# Source document:
----------
The Python GIL Visualized

In preparation for my upcoming PyCON'2010 talk on "Understanding the Python GIL", I've been working on a variety of new material--including some graphical visualization of the GIL behavior described in my earlier talk. I'm still experimenting, but check it out.

In these graphs, Python interpreter ticks are shown along the X-axis. The two bars indicate two different threads that are executing. White regions indicate times at which a thread is completely idle. Green regions indicate when a thread holds the GIL and is running. Red regions indicate when a thread has been scheduled by the operating system only to awake and find that the GIL is not available (e.g., the infamous "GIL Battle"). For those who don't want to read, here is the legend again in pictures:


Okay, now let's look at some threads. First, here is the behavior of running two CPU-bound threads on a single CPU system. As you will observe, the threads nicely alternate with each other after long periods of computation.

Now, let's go fire up the code on your fancy new dual-core laptop. Yow! Look at all of that GIL contention. Again, all of those red regions indicate times where the operating system has scheduled a Python thread on one of the cores, but it can't run because the thread on the other core is holding it.

Here's an interesting case that involves an I/O bound thread competing with a CPU-bound thread. In this example, the I/O thread merely echoes UDP packets. Here is the code for that thread.

def thread_1(port):
    s = socket(AF_INET,SOCK_DGRAM)
    s.bind(("",port))
    while True:
        msg, addr = s.recvfrom(1024)
        s.sendto(msg,addr)

The other thread (thread 2) is just mindlessly spinning. This graph shows what happens when you send a UDP message to thread 1.

As you would expect, most of the time is spent running the CPU-bound thread. However, when I/O is received, there is a flurry of activity that takes place in the I/O thread. Let's zoom in on that region and see what's happening.

In this graph, you're seeing how difficult it is for the I/O bound to get the GIL in order to perform its small amount of processing. For instance, approximately 17000 interpreter ticks pass between the arrival of the UDP message and successful return of the s.recvfrom() call (and notice all of the GIL contention). More that 34000 ticks pass between the execution of s.sendto() and looping back to the next s.recvfrom() call. Needless to say, this is not the behavior you usually want for I/O bound processing.

Anyways, that is all for now. Come to my PyCON talk to see much more. Also check out Antoine Pitrou's work on a new GIL.

Note: It is not too late to sign up for my Concurrency Workshop next week (Jan 14-15).


Comments:
Man that is cool as hell (your pictures I mean) not the GIL exactly. :)
 
I would be interested to see the same profiling done with the new GIL in 3.2 - or maybe you're saving it for your talk ;)
----------
# Exercise set:
a - In the GIL post, about how many interpreter ticks pass between the arrival of the UDP message and the successful return of the s.recvfrom() call?
b - Please copy the part of the GIL post from "Now, let's go" to "addr = s.recvfrom(1024)", word for word.

# Material:
----------
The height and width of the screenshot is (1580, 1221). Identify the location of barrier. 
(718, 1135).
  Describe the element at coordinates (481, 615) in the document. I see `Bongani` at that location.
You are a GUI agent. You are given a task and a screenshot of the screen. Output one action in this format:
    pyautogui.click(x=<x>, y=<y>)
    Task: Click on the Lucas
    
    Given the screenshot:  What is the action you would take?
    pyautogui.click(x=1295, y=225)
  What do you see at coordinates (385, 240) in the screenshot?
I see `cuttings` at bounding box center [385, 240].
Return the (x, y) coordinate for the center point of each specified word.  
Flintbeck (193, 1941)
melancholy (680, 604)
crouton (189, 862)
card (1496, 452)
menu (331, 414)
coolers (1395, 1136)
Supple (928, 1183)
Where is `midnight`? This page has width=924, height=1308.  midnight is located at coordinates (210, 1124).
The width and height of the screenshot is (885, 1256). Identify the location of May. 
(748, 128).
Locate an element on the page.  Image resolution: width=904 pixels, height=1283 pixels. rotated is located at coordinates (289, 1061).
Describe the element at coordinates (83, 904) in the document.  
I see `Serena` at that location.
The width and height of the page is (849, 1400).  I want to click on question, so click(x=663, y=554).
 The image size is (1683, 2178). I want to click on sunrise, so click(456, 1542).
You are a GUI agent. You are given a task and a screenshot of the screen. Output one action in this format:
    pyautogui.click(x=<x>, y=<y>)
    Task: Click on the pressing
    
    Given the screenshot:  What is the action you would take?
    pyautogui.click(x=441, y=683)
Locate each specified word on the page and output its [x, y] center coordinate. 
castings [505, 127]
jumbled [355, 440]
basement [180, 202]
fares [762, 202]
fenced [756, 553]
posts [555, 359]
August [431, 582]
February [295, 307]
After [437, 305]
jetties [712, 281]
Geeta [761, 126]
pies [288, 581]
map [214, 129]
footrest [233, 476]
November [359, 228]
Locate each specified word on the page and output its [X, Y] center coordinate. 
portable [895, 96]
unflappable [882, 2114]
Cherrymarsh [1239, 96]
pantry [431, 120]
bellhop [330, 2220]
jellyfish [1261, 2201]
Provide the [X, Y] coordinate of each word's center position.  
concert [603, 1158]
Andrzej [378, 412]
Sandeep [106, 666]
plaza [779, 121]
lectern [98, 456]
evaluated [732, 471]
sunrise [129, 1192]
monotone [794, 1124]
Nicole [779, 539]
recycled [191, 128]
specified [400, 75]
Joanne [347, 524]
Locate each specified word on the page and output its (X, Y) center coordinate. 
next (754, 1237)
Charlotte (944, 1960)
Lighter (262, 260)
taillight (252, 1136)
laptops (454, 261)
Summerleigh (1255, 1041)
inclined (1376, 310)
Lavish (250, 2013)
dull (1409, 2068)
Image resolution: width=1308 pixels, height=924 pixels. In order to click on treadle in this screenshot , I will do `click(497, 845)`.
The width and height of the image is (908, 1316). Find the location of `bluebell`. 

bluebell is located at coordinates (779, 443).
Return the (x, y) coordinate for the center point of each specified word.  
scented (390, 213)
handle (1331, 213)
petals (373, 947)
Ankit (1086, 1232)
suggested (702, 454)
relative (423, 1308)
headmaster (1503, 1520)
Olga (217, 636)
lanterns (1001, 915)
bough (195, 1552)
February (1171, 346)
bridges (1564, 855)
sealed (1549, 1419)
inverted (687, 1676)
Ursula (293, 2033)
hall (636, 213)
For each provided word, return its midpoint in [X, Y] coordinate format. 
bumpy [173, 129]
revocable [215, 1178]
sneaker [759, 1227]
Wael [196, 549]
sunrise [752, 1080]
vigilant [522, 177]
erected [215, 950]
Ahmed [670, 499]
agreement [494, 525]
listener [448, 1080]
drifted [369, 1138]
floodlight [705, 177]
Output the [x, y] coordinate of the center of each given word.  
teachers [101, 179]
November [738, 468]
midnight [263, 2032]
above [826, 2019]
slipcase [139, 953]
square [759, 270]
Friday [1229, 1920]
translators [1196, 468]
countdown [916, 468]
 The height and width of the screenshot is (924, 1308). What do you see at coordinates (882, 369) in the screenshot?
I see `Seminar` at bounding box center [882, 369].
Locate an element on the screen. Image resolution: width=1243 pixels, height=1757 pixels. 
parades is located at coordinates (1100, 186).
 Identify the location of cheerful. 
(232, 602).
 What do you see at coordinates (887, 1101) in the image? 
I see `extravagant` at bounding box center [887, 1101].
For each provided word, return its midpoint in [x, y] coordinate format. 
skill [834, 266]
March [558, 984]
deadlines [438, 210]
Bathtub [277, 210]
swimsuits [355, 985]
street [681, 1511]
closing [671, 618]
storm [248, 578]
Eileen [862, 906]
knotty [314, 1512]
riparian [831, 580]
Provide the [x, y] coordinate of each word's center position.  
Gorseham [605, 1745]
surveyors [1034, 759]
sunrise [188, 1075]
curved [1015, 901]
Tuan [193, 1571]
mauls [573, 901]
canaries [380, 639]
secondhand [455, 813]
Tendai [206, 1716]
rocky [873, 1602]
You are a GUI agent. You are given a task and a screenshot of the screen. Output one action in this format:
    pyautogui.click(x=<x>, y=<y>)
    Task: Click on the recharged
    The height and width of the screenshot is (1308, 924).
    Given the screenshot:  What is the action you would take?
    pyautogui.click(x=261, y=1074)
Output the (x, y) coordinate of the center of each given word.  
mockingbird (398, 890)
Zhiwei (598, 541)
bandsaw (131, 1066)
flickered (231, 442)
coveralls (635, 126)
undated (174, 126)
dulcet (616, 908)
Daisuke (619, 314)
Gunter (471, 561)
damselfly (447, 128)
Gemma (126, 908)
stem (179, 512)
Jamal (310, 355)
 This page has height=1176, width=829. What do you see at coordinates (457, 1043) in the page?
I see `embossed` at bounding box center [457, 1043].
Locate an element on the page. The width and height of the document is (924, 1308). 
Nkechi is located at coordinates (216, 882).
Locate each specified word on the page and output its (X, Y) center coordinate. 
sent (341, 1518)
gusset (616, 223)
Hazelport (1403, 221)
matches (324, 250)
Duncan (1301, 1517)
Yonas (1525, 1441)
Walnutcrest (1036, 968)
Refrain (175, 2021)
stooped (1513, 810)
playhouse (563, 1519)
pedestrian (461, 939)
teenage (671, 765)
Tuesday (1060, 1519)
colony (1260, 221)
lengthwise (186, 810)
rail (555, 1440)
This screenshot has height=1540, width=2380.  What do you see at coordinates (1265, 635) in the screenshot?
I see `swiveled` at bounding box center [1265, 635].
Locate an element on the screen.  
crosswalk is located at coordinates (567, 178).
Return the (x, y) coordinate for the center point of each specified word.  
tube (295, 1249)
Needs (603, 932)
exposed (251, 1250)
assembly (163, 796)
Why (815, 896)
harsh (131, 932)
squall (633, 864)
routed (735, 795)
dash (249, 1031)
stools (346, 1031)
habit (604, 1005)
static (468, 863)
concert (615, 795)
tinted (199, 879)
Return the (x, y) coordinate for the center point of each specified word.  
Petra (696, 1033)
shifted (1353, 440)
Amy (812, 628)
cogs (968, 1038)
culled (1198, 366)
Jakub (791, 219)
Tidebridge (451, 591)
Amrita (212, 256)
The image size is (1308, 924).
----------
# Results by task:
a - Approximately 17000 interpreter ticks.

b -
Now, let's go fire up the code on your fancy new dual-core laptop. Yow! Look at all of that GIL contention. Again, all of those red regions indicate times where the operating system has scheduled a Python thread on one of the cores, but it can't run because the thread on the other core is holding it.

Here's an interesting case that involves an I/O bound thread competing with a CPU-bound thread. In this example, the I/O thread merely echoes UDP packets. Here is the code for that thread.

def thread_1(port):
    s = socket(AF_INET,SOCK_DGRAM)
    s.bind(("",port))
    while True:
        msg, addr = s.recvfrom(1024)